*BEAST issues
rvosa opened this issue · 5 comments
There are some issues with the *BEAST implementation:
- it appears that we actually never have clade alignments with multiple sequences per species. This defeats the purpose of the multispecies, multilocus coalescent. A possible way to address this is to add, e.g. as an option, that during
smrt clademerge
for each merged sequence we look for up to X similar sequences (i.e. same species, same seed gi) and profile align those against the existing clade alignment. - there should be an option
smrt cladeinfer --append
, which appends log files and tree files to a previously existing run, so that users can raise ESS incrementally. Two things to keep in mind here: i) check to make sure that the translation tables in tree files are identically sorted so that the tree descriptions can be appended verbatim to the existing nexus file ii) burnin is properly removed before appending.

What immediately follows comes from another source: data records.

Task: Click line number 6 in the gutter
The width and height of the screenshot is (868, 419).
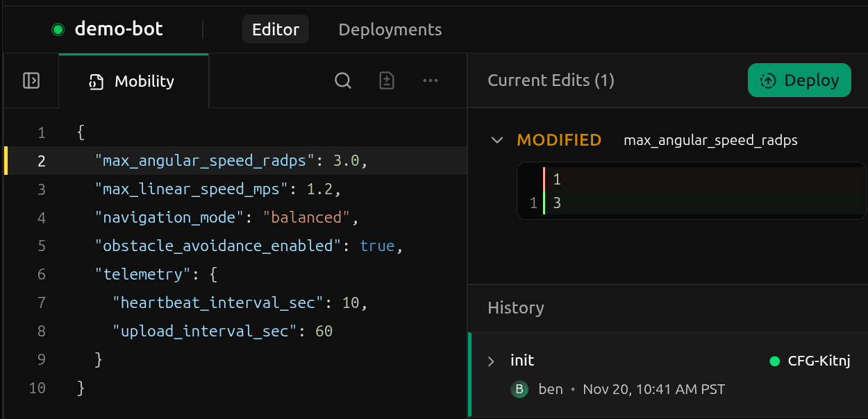Action: click(x=42, y=275)
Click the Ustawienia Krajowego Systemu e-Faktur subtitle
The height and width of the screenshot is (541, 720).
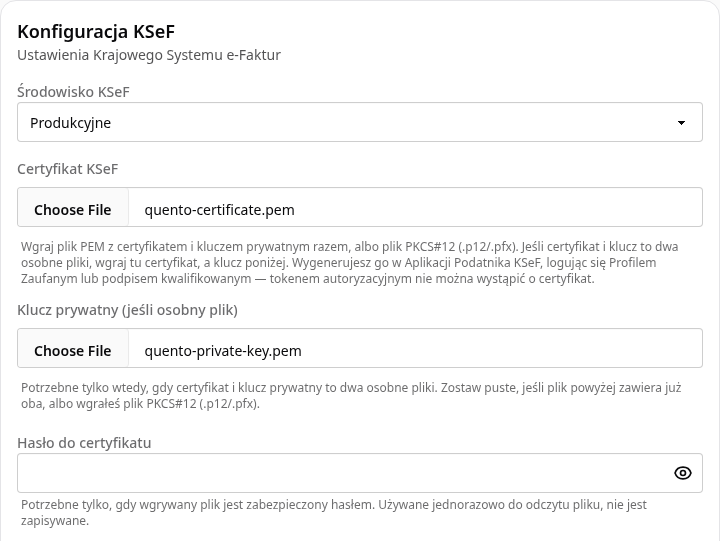(149, 55)
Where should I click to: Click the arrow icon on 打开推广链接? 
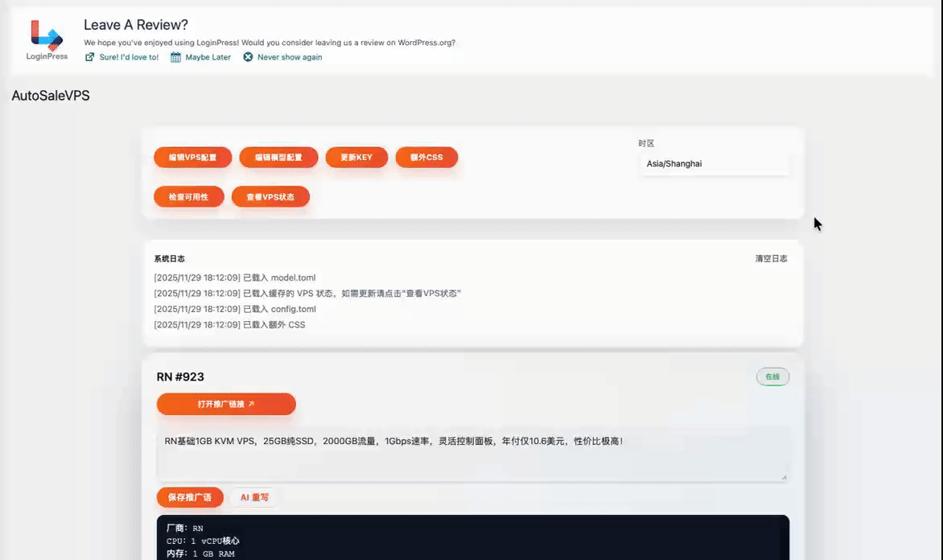coord(251,404)
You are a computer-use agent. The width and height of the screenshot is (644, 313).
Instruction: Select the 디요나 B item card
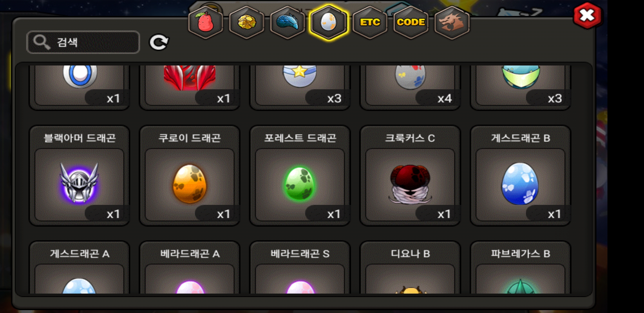click(410, 267)
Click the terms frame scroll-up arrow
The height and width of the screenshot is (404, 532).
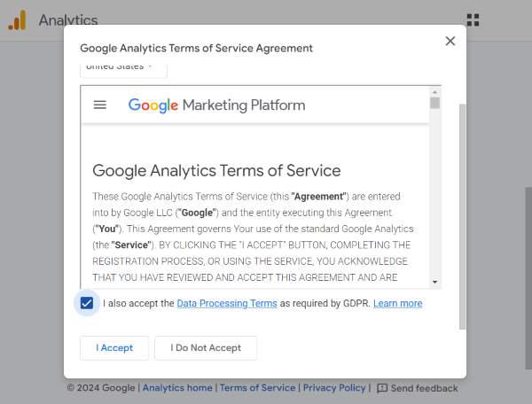click(x=434, y=90)
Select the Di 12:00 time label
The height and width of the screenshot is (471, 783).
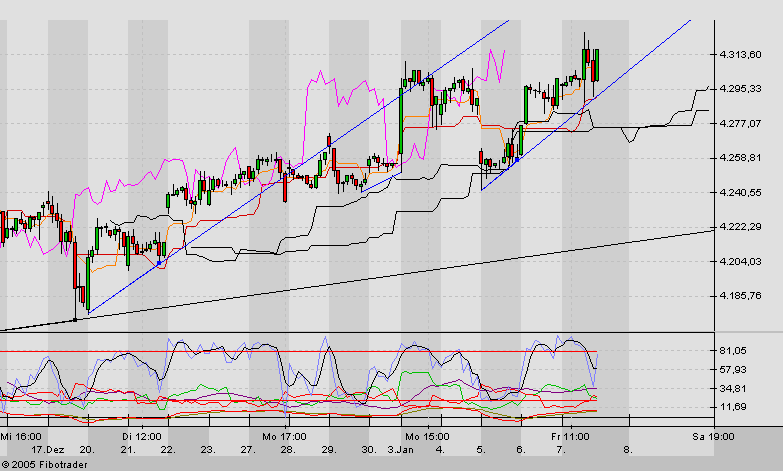point(141,437)
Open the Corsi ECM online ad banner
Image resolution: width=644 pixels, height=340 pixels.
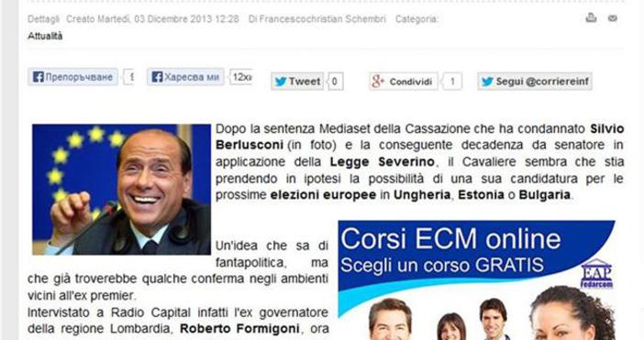[x=476, y=280]
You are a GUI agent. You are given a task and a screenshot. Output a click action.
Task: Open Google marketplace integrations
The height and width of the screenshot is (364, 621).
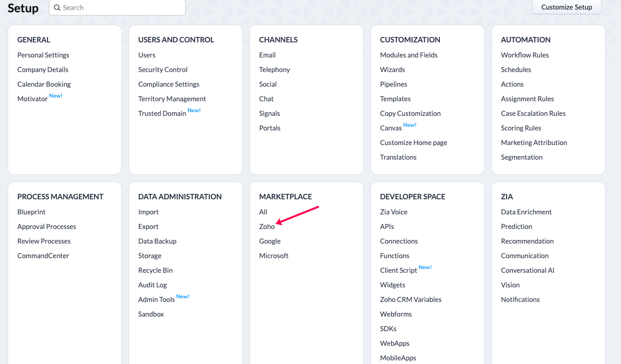(x=270, y=241)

We set sortTranslationTable="true"
in the BEAST xml, which means we should be able to append tree descriptions verbatim.
--append
makes the next available suffix for the *.nex and *.log files (e.g. *.nex.1). At the end of the run the additional tree results are appended to the stem file sans --burnin
.
The problem with including more haplotypes in *BEAST is that we have a separate CLADE_MAX_DISTANCE setting, so we can't re-use the results from smrt orthologize
, because these are filtered using BACKBONE_MAX_DISTANCE. We basically need to redo the orthologize, which is why most of its functionality has been moved to SequenceGetter, as of e1f4973
Perhaps the easiest way to do this is to implement something like smrt clademerge --enrich
, which adds up to CLADE_HAPLOTYPES (e.g. 3) similar sequences to each species while verifying that CLADE_MAX_DISTANCE is not exceeded.